The Historique Class is being run for the 22nd year and is restricted to car models which competed in the Monte Carlo Rallies between 1955 and 1980. It will run over eight days on open public roads with the cars and crews undertaking a series of fourteen demanding test stages in the mountains of southern France.
Among the cars taking part in that class will be three from the 1960s – a Mk2 3.8 litre Jaguar, a Rover 2000 SC, and an Austin A40, although the crew of that car had an early setback when their entire set of wheels and snow tyres were stolen from their garage over the weekend. They’ve managed to source a replacement set just in time. There will also be an Opel Kadett GTE, Fiat 124 Coupe, and Lancia Fulvia 1600 HF from the 70s. Several crews reported mechanical issues which would have to be resolved before they reach tomorrow’s start line.

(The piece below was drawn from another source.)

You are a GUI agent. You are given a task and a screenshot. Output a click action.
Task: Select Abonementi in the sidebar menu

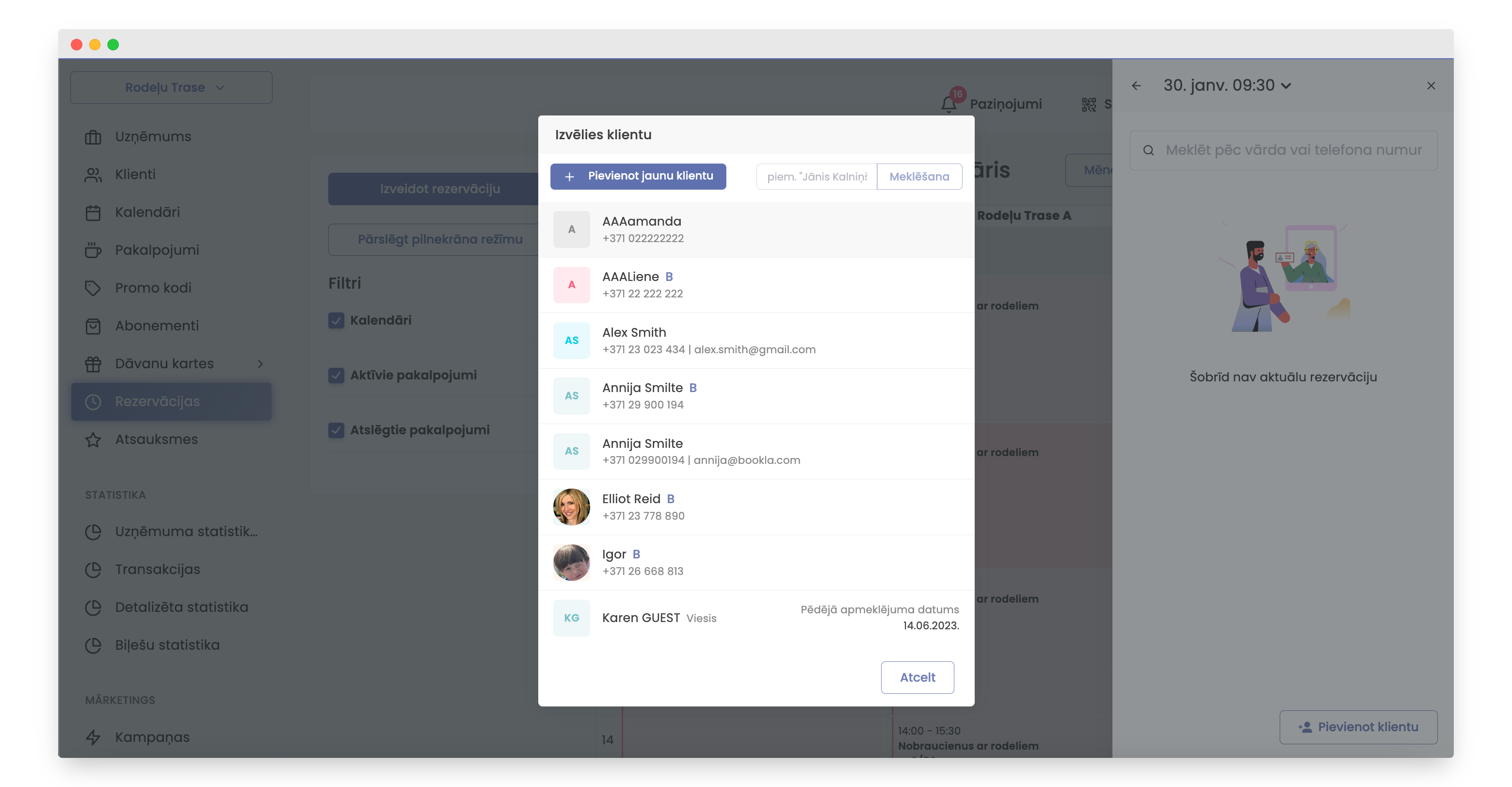coord(157,326)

The Classique event is for older cars and in the 2019 entry list there are no fewer than five Rileys from the 1930s – two of them driven by American crews and another which actually competed in the Monte Carlo Rally before the last war – and an MG TC from 1949.
Other cars include a 1958 Standard Pennant, a French-entered Austin Healey Sprite from 1959 and a 65 year old Ford Popular.
They will follow the same route to Monte Carlo but will not compete in any test stages, the goal simply being to finish after checking in at a series of control points on the way, including Dumfries in the south of Scotland, Barnby Moor in Nottinghamshire and Banbury in Oxfordshire.
Once again the event will feature the popular Monte Heritage Runs which will follow on from the full-scale starts and take in a series of short classic routes in Scotland including Aberdeen, Stirling and Dumfries. A hardy group of ten crews have already set off from John O’Groats heading to Clydebank to join in tomorrow’s fun.
Wishing the crews well today at Bowling Harbour on the banks of the River Clyde was the Convener of the Cultural Committee at West Dunbartonshire Council, Bailie Denis Agnew who said: “I’ve always felt that hosting the Monte Carlo Rallye projects West Dunbartonshire onto a world platform and the fact that drivers are travelling from America and France to start the Rally in Clydebank is testament to this.
We are very much looking forward to welcoming organisers back to Clydebank as well as participants and spectators from near and far.
It will be a thrilling start to the year for West Dunbartonshire, and not to be missed.”
Douglas Anderson, the UK co-ordinator of the event and the man responsible for bringing the Monte start back to Scotland a few years ago, is delighted: “It is wonderful to have the Scottish start returning to Clydeside. The event grows in stature every year and we’re confident the 2019 event will attract big crowds to wave them off on their drive to the sunshine in the South of France. They’ll all be sharing the magic of the Monte”.